Copy exactly, please, the lines of the data from its start through the line containing "Image resolution: width=600 pixels, height=399".

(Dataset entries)

##############################

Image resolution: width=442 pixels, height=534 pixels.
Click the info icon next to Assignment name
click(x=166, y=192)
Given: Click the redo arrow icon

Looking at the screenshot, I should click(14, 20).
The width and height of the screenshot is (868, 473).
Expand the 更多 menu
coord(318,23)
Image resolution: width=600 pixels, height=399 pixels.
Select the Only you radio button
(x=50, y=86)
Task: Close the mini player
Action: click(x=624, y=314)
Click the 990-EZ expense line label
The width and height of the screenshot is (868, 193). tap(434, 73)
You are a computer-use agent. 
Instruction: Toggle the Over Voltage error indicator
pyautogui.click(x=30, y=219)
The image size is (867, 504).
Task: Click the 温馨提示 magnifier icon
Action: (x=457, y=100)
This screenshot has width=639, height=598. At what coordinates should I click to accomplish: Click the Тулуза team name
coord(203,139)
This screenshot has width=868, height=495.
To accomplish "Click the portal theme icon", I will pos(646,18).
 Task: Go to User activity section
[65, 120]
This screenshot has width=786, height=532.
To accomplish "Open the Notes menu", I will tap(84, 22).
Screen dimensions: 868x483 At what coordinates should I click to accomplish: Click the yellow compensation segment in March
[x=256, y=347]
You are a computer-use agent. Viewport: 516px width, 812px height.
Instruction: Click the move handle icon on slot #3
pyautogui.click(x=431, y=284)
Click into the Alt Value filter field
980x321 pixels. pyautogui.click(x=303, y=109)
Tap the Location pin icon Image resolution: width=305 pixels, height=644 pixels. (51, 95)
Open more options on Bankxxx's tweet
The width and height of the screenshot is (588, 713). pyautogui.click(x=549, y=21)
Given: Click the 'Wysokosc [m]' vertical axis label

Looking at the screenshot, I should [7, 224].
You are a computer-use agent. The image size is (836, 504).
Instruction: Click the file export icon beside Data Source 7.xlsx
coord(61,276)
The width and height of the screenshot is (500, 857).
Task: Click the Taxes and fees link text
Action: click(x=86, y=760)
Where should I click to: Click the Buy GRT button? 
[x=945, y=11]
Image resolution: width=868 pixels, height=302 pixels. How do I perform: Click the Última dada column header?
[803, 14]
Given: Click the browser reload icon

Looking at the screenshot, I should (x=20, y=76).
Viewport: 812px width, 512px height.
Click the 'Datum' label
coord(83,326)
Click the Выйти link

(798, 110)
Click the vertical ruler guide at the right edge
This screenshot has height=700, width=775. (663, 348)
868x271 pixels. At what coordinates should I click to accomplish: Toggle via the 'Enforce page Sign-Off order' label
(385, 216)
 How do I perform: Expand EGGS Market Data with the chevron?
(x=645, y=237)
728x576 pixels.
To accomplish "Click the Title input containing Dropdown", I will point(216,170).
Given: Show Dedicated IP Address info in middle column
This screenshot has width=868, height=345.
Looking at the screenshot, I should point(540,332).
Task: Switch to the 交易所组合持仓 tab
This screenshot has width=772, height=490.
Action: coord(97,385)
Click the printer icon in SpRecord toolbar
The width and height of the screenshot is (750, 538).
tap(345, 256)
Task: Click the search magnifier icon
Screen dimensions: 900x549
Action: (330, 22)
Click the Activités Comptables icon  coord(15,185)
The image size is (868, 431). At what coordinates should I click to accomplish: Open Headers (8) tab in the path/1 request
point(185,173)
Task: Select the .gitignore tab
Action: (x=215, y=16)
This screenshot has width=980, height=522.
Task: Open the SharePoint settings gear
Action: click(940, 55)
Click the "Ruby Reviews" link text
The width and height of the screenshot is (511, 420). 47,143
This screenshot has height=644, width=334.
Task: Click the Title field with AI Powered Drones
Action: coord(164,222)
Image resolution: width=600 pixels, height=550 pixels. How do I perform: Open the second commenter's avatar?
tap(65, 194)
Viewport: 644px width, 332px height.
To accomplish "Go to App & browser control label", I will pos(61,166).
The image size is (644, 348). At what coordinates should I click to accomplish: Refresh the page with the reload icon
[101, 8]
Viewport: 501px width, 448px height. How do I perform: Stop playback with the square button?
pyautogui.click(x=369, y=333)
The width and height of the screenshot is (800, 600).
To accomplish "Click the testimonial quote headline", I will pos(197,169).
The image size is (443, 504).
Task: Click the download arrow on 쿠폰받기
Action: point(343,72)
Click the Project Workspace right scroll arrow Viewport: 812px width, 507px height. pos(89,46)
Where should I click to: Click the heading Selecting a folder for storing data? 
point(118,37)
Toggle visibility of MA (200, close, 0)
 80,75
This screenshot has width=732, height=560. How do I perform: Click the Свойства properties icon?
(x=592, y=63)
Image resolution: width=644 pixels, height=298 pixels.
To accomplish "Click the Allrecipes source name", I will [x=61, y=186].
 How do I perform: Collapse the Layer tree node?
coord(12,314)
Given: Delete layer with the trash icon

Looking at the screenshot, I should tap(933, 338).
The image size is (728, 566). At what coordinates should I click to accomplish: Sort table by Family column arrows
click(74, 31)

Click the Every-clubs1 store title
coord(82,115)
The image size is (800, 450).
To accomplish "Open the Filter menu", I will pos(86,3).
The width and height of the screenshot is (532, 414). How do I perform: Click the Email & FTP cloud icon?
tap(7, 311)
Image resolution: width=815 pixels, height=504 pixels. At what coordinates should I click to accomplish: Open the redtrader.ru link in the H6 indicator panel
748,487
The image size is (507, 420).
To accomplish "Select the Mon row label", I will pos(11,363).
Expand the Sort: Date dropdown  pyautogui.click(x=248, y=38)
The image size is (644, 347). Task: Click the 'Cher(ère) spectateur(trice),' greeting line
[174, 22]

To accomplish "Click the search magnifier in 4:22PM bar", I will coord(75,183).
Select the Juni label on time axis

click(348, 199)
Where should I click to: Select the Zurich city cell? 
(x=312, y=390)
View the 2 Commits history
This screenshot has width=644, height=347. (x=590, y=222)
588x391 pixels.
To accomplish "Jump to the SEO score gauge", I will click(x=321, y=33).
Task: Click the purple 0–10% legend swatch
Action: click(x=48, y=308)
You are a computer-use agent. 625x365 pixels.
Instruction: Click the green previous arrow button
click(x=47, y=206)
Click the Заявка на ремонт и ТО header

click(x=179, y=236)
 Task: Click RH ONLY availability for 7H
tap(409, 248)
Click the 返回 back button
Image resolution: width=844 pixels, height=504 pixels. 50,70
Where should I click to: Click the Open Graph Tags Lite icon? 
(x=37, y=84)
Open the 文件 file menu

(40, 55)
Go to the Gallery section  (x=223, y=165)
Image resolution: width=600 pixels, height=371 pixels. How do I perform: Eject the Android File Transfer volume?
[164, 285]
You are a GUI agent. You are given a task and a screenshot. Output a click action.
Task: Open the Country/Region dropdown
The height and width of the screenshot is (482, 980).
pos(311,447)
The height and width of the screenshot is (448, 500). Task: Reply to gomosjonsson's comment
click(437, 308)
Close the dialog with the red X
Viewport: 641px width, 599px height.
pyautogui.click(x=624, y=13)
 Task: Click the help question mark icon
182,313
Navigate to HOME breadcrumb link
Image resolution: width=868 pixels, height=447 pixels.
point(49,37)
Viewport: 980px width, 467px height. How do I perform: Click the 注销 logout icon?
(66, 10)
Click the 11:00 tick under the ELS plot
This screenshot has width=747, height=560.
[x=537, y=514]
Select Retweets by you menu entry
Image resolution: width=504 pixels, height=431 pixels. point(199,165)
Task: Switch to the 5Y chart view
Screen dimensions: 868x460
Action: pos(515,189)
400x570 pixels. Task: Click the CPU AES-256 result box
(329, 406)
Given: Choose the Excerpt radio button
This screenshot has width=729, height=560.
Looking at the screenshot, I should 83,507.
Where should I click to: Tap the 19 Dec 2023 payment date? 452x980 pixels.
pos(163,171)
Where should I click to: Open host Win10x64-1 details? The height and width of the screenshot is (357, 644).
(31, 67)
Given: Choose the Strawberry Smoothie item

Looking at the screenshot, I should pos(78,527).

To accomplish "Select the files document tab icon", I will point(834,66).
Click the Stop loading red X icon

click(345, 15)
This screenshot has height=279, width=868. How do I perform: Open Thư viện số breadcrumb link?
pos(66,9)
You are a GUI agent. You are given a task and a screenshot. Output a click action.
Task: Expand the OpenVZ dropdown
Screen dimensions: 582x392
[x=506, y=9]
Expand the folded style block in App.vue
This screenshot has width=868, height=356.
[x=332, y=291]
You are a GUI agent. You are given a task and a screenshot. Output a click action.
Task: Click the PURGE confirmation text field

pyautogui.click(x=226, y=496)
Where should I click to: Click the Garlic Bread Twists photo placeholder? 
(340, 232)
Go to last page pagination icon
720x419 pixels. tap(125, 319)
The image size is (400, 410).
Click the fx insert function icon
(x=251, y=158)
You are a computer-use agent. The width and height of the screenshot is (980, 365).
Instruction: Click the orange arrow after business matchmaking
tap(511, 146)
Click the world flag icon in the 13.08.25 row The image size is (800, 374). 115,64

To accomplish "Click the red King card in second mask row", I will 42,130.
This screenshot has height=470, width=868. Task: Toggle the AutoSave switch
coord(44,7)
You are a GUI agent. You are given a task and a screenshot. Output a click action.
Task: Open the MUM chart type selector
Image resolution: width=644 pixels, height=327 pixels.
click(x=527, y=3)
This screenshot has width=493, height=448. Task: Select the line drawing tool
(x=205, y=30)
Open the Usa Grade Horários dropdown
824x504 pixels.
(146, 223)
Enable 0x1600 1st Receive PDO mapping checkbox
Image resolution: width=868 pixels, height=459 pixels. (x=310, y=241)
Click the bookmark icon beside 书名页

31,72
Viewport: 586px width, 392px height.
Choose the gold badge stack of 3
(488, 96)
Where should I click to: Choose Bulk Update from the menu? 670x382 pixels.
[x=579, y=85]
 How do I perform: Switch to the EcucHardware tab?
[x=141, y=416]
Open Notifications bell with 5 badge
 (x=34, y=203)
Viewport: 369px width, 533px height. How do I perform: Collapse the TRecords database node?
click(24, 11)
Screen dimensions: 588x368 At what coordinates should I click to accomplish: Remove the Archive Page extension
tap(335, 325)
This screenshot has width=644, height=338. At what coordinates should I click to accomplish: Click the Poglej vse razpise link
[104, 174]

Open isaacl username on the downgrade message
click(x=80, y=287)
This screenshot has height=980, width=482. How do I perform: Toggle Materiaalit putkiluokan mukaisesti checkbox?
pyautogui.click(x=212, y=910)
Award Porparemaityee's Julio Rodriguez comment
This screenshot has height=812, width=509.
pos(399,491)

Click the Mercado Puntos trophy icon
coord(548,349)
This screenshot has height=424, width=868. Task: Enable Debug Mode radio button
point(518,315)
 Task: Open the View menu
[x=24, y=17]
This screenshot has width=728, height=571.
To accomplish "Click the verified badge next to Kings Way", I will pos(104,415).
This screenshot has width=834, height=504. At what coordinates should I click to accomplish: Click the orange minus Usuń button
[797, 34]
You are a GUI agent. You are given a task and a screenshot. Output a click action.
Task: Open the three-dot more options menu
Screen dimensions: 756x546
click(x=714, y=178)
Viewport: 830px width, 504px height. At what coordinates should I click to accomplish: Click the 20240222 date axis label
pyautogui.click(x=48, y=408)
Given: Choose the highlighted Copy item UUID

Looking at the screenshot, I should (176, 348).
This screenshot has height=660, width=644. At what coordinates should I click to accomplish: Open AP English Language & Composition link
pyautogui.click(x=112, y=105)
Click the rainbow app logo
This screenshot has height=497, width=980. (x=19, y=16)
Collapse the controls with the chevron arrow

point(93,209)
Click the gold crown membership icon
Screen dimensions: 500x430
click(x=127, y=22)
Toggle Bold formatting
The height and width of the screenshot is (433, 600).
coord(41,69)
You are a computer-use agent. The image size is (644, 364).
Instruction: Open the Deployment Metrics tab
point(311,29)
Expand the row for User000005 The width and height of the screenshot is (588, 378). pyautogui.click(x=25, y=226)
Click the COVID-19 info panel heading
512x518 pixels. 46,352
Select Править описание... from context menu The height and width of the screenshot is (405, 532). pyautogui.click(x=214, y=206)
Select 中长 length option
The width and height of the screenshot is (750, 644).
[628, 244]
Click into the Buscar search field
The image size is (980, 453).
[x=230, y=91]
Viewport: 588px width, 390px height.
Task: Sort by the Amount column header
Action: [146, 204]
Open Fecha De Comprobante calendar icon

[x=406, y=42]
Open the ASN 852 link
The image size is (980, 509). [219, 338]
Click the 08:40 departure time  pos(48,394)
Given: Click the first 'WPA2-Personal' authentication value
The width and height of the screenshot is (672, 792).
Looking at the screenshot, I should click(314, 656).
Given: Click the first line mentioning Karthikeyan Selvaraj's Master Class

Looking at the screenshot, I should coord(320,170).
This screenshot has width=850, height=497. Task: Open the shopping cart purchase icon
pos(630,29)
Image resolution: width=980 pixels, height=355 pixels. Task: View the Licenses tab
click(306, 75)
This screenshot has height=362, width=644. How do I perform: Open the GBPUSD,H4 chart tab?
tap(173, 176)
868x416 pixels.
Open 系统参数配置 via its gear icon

##############################

**Task output:**
Image resolution: width=442 pixels, height=534 pixels.
Click the info icon next to Assignment name
click(x=166, y=192)
Given: Click the redo arrow icon

Looking at the screenshot, I should click(14, 20).
The width and height of the screenshot is (868, 473).
Expand the 更多 menu
coord(318,23)
Image resolution: width=600 pixels, height=399 pixels.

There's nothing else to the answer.